How Actor Sean Astin Is Training for His First Ironman


Sean Astin knows he'd never make the cut to compete in the Ironman World Championship in Kona, Hawaii on his own. But he's making the most of his celebrity status and entering one of the world's toughest races — despite having never never finished a triathlon in his life.

Astin is plenty familiar with endurance races, however. He ran over 1,000 miles last year, including the Marine Corps marathon in October, the Rock and Roll Vegas marathon, and the 48.6 mile Disney Dopey Challenge in January. Dave McGillivray, founder and race director of the Boston Marathon, introduced Astin to the organizers of the Ironman in April, and the actor has been training for Kona since. We recently talked to Astin about his training and he offered some tips for anyone interested in running a marathon or tackling a triathlon. — especially inexperience athletes or those who think they're over-the-hill.

Don’t overdo it.
"I've run ten full marathons in my life and in most of those marathons I've had some kind of injury going into them because I my nutrition wasn't right, or I just didn't prepare properly for it by overtraining. I've torn calf muscles, I have had Achilles strains, I have had hamstrings. But with this training, I've been great."

But don't look for shortcuts.
"Developing a routine that works is not obvious and it's not easy, but it's certainly worth figuring out what it is and making sure that you commit to it. There's no shortcuts at 44 years old, unfortunately."

Prepare mentally.
"I love playlists when I'm running," Astin says. "I've gotten through most of the marathons enjoying my own little space with music. There's no music allowed in this. And most of the time I'm training on my own. You just go to places in your mind, and there's a lot of times where you just stop and ask, 'Why am I doing this?' There's been a couple of times where I was supposed to do a three or four hour run and an hour and forty-five minutes into it I looked around and my head wasn't ready for it, so I just stopped. This whole thing is really mental."

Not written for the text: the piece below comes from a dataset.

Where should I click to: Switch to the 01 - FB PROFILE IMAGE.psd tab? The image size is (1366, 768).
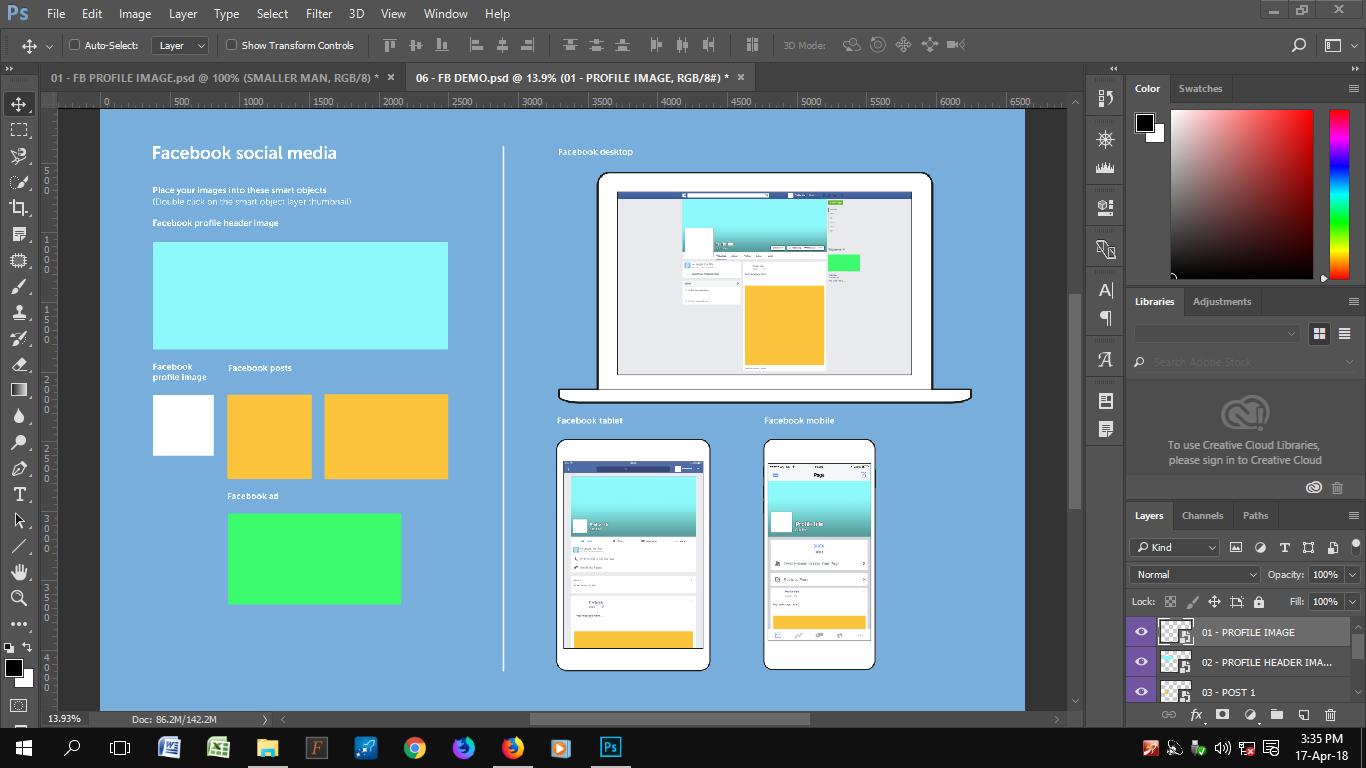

You have to put in the hours. 
"He's an extraordinary swimmer with a huge pedigree and he's like, 'Listen man, it's all about being in the pool. You just got to be in the pool. You got to swim. Start putting in the hours.' He couldn't give me more specific instructions until I had that base level of confidence and strength in the pool. His biggest compliment to me was, "Hey, you were here four days this week, right on!'" 

Eat your veggies.
"Vegetables are really important," Astin said. "It's a simple thing to say, but at night if I eat a bunch of broccoli and whatever the other vegetables are and then I get up to do a ride starting at 4:30 or 5:00 in the morning I feel great. If I eat something with sugar in it like pasta, I wake up with a headache and it's hard to move. I don't feel good on the bike for the first half hour. If I could say anything at all to my fellow 44-year-olds who have set their ambitions on something cool like this, or a half-marathon, or a 10K or whatever, it is that have to eat right and vegetables are the single biggest oversight. That, and you just got to put in the hours. It sucks, but that's the way it is."